First, How much data you have? Given a small dataset an MLR might perform better than ANN. NN requires relatively large number of dataset.
Second, What are the associated training accuracy? If you have training accuracy very high (>99%), then your network might be overfitted and thus perform poorly for test samples.
Third, If your model is performing as expected in one language than other, then I would recommend you to check your code, implementation of the network structure carefully.
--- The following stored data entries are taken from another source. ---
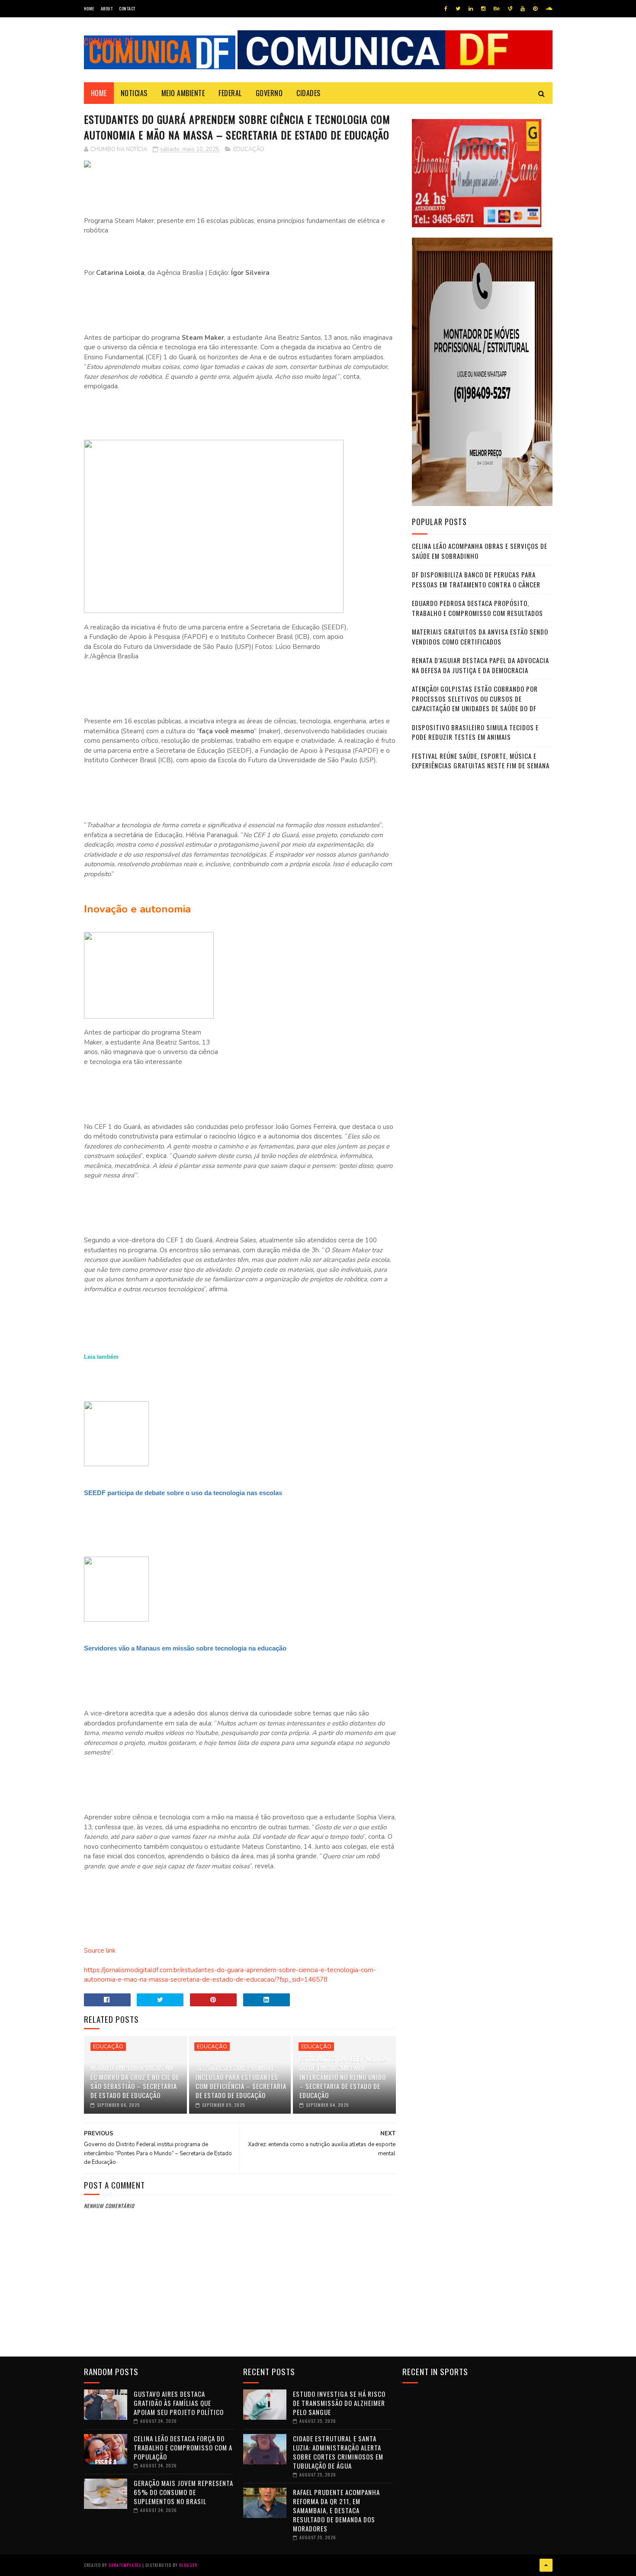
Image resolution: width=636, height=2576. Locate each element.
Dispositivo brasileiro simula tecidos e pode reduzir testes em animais (475, 732)
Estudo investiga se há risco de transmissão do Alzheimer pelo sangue (339, 2403)
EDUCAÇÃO (248, 149)
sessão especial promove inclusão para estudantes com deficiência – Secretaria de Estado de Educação (241, 2081)
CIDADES (308, 93)
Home (89, 8)
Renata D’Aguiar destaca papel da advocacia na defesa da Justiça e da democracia (480, 665)
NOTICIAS (134, 93)
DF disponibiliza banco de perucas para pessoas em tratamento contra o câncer (476, 579)
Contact (127, 8)
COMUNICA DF (109, 41)
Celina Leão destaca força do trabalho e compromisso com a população (183, 2447)
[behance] (497, 8)
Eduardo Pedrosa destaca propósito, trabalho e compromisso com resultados (477, 608)
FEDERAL (230, 93)
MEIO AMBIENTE (183, 93)
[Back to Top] (546, 2565)
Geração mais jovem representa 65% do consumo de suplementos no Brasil (183, 2492)
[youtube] (522, 8)
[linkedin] (471, 8)
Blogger (188, 2565)
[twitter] (458, 8)
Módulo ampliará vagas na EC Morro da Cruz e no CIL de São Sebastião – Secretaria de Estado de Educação (134, 2081)
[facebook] (445, 8)
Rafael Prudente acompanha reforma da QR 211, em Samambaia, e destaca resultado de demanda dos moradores (336, 2510)
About (107, 8)
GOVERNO (269, 93)
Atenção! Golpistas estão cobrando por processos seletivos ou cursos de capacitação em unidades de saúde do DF (475, 698)
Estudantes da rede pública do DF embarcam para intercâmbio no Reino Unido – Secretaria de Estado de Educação (343, 2077)
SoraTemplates (125, 2565)
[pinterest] (535, 8)
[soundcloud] (549, 8)
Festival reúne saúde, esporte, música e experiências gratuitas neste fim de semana (480, 761)
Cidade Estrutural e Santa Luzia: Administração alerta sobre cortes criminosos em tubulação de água (338, 2452)
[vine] (510, 8)
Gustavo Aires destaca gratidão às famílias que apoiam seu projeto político (179, 2403)
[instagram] (483, 8)
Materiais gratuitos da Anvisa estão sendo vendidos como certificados (480, 636)
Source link (100, 1950)
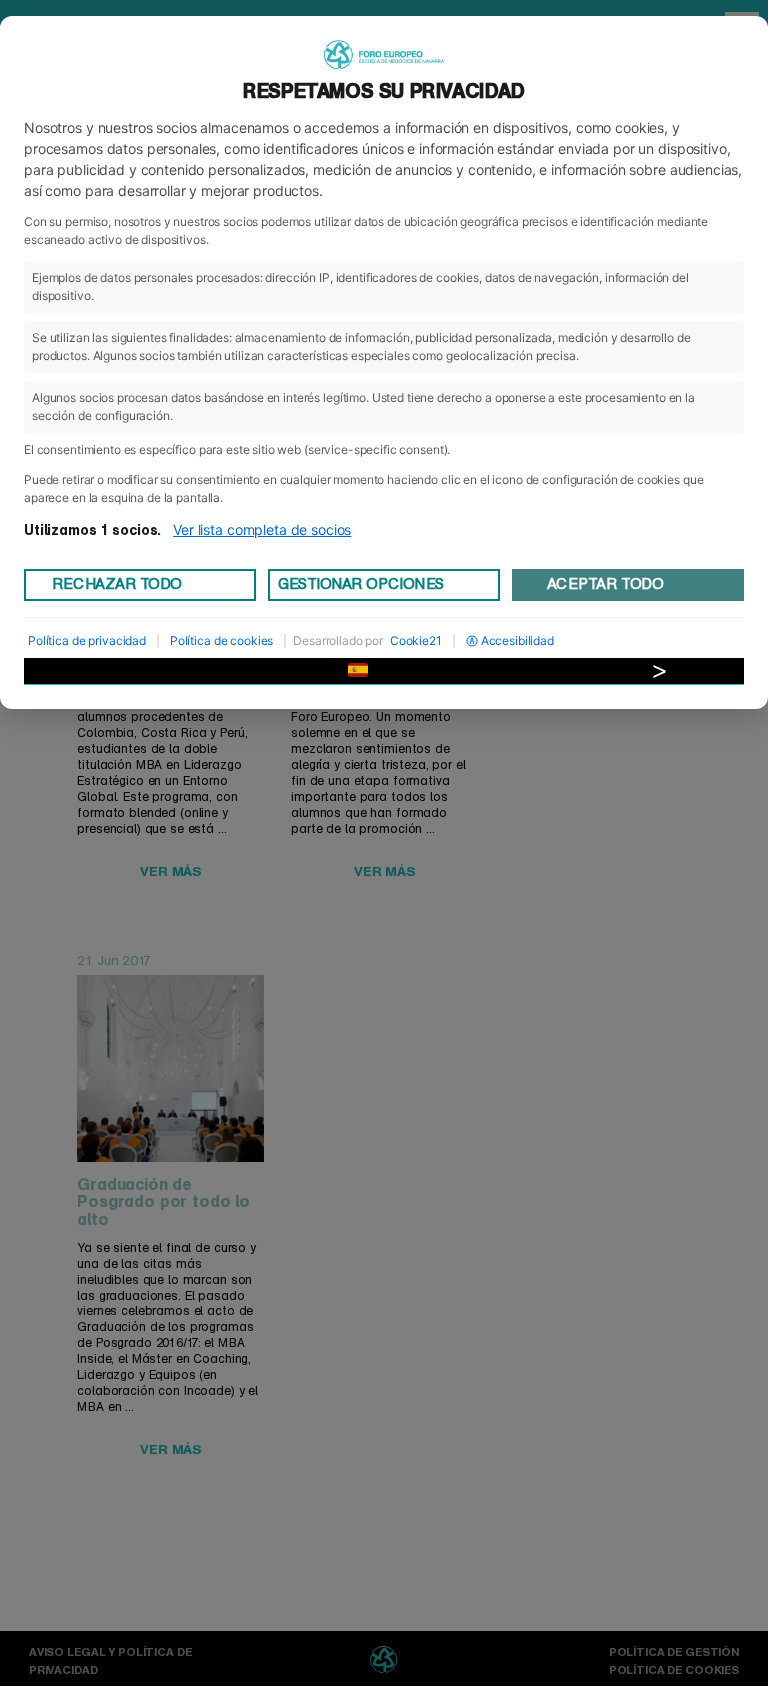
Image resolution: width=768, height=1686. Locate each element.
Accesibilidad (517, 640)
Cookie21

Obviously, NN can 'remember' almost everything but lack of predictability important for good AIML models while properly built linear regression model y -= ax+b is excellent in predicting, isn't it? Overoptimization of NN is a typical problem solvable by regularization techniques, decreasing (!) the number of layers and applying it only for 'important features'. You can use Random Forest first to identify feature importance, and then you use NN on top. This paper Article Atomic Machine Learning
What is the size of your data? Is it big data or a small one? MLR is a parametric model which assumes certain criteria. Neural needs big data as it uses multiple and many parameters. That may be one reason for this difference. Pls read more about parametric vs non-parametric models
thanks for your valuable time Sergei Eremenko , ill definitely follow the suggested article. @anura
@Anuraj Nayarisseri the sample size of my data is around 1400, i think its too small considering the complexity of my model with 100 independent variables.
Jeevan C.: There is a method in R - "accuracy", that is typically used to calculate model accuracy. Certainly, with 100s of independent variables and 1400 data points, model might overfit on the training data.
Also check https://www.researchgate.net/publication/222679730_A_comparison_of_neural_network_and_multiple_regression_analysis_in_modeling_capital_structure
Jeevan C. yes right. For 100 variables first, select the important and significant variables using Lasso or Ridge or Random Forest. Once you select the features then build the models. Alternatively, use PCA to reduce the dimensions before building models.
Sometimes there are datasets that have very simple patterns for the model to recognize and do the modeling. So, if you use a complex model, there is a good possibility that you get a poor result. This situation often happens with the deep model when someones trying to fit thousands of parameters of a model to a dataset that could be modeled with a classic machine learning algorithm.
On the other hand, for the training of an ANN-based model, you should have a handy number of samples and if your model has many inputs, you should do some dimension reduction such as PCA ar MNF of more advanced ones like Boruta algorithms.